═════ Material provided ═════

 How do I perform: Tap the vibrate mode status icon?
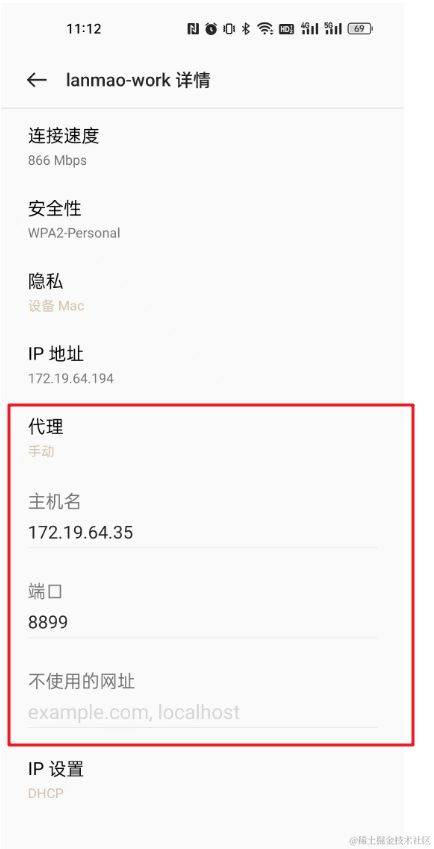[x=229, y=29]
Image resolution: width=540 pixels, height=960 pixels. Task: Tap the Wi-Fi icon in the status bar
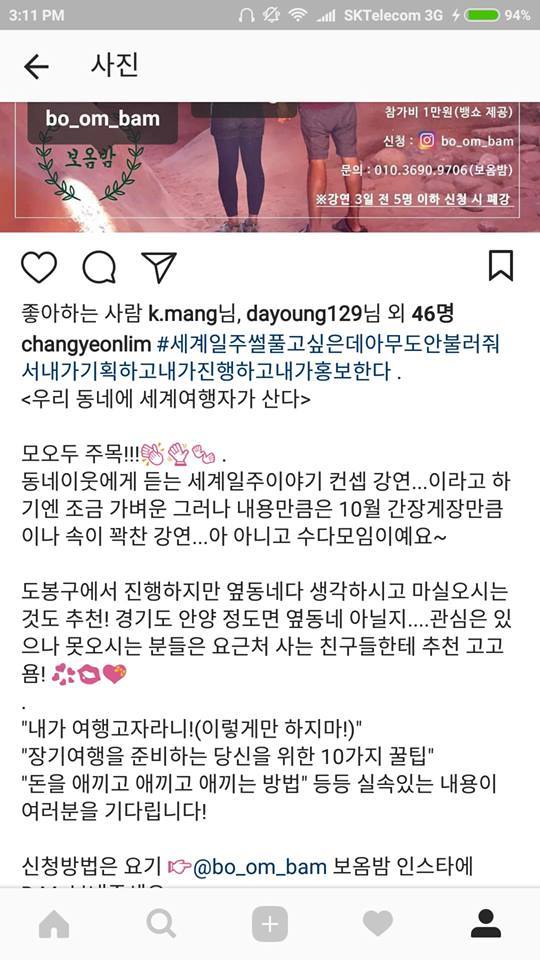tap(298, 15)
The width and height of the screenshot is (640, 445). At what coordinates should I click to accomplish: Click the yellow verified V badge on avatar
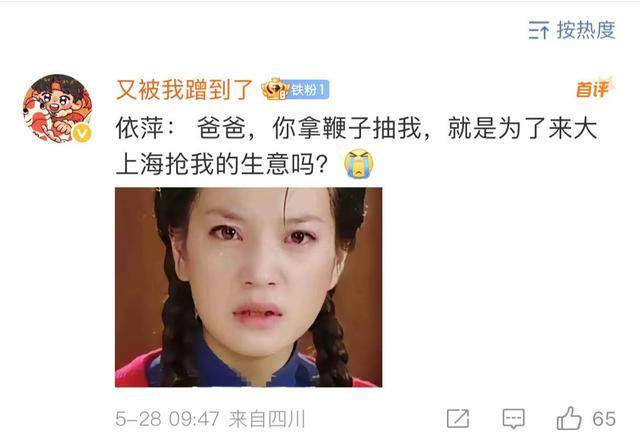82,133
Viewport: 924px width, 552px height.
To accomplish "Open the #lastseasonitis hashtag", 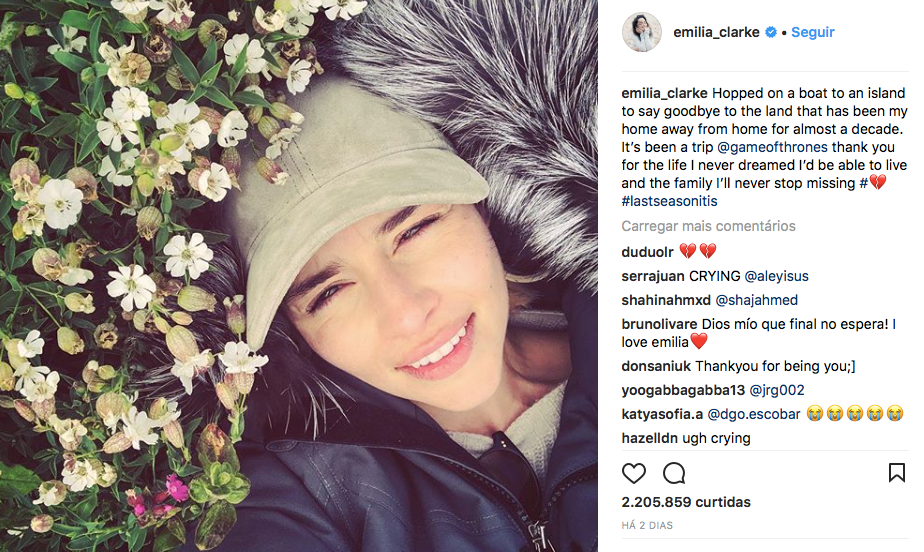I will [x=669, y=201].
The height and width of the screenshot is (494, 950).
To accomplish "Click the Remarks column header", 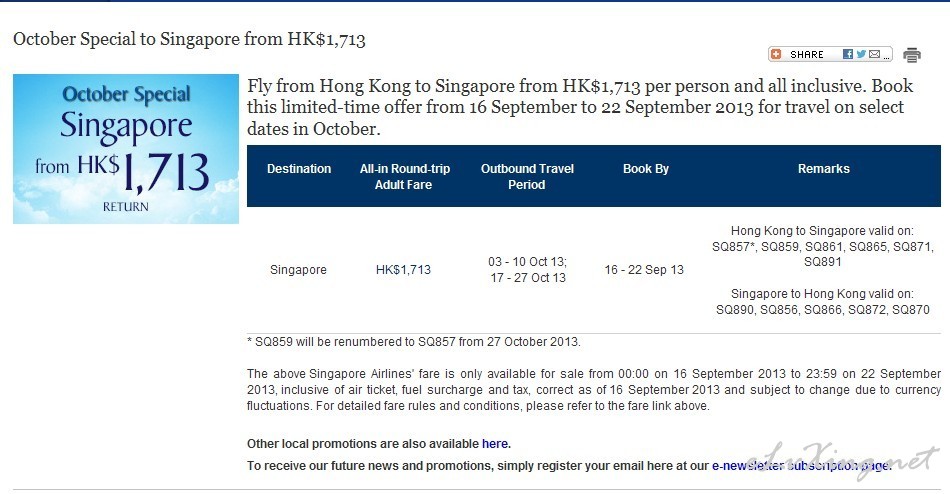I will pyautogui.click(x=823, y=169).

═════

§ **Problem to work on**: Above are some entries; copy exactly the lines from the line with "Image resolution: width=540" through the line with "Viewport: 924px width, 552px height.", both included, but none of the pictures.

§ **Solved exercise**:
Image resolution: width=540 pixels, height=960 pixels. Task: Tap the Wi-Fi icon in the status bar
tap(298, 15)
The width and height of the screenshot is (640, 445). At what coordinates should I click to accomplish: Click the yellow verified V badge on avatar
82,133
Viewport: 924px width, 552px height.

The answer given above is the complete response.